#### Ausgewählter Auszug ####
Sehr wichtig sind die Empfehlungen (2-3), am besten von Professoren. Dann kommt das Forschungsvorhaben und die Motivation für die Bewerbung. Man soll sich vorher erkundigen, was die Universität alles bieten kann. An dieser Uni gibt es sieben Professoren. Die meisten beschäftigen sich mit Literatur, aber es gibt auch Lingustik mit Schwerpunkt historische Linguistik und Zweitspracherwerb.
Dann muss auch die TOEFL-Prüfung (Test Of English as a Foreign Language) abgelegt werden, die man immer braucht, wenn man in Amerika studieren will. Heutzutage kann man sich bereits online bewerben und erhält da auch weitere Informationen.

Du hast in Szeged bereits eine Diplomarbeit geschrieben. Hast Du dein Forschungsinteresse da weiter verfolgt?
#### Gesammelte Daten ####
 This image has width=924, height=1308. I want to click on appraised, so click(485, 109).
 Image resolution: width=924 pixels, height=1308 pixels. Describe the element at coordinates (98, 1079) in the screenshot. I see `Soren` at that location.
####
→ Arbeitsaufträge
**A.** Wie viele Professoren gibt es laut dem Auszug an dieser Uni?
**B.** Kopiere aus dem Auszug wortgetreu den Teil, der mit den Worten „Sehr wichtig sind“ einsetzt und mit „da weiter verfolgt?“ schließt.
**C.** Zähle alle Bestandteile der Bewerbung auf, die der Auszug nennt.
Für die Bearbeitung spielen die Zeilen keine Rolle.

→ Lösungen
**A.** Sieben.

**B.**
Sehr wichtig sind die Empfehlungen (2-3), am besten von Professoren. Dann kommt das Forschungsvorhaben und die Motivation für die Bewerbung. Man soll sich vorher erkundigen, was die Universität alles bieten kann. An dieser Uni gibt es sieben Professoren. Die meisten beschäftigen sich mit Literatur, aber es gibt auch Lingustik mit Schwerpunkt historische Linguistik und Zweitspracherwerb.
Dann muss auch die TOEFL-Prüfung (Test Of English as a Foreign Language) abgelegt werden, die man immer braucht, wenn man in Amerika studieren will. Heutzutage kann man sich bereits online bewerben und erhält da auch weitere Informationen.

Du hast in Szeged bereits eine Diplomarbeit geschrieben. Hast Du dein Forschungsinteresse da weiter verfolgt?

**C.**
- Empfehlungen (2-3, am besten von Professoren)
- Forschungsvorhaben
- Motivation für die Bewerbung
- TOEFL-Prüfung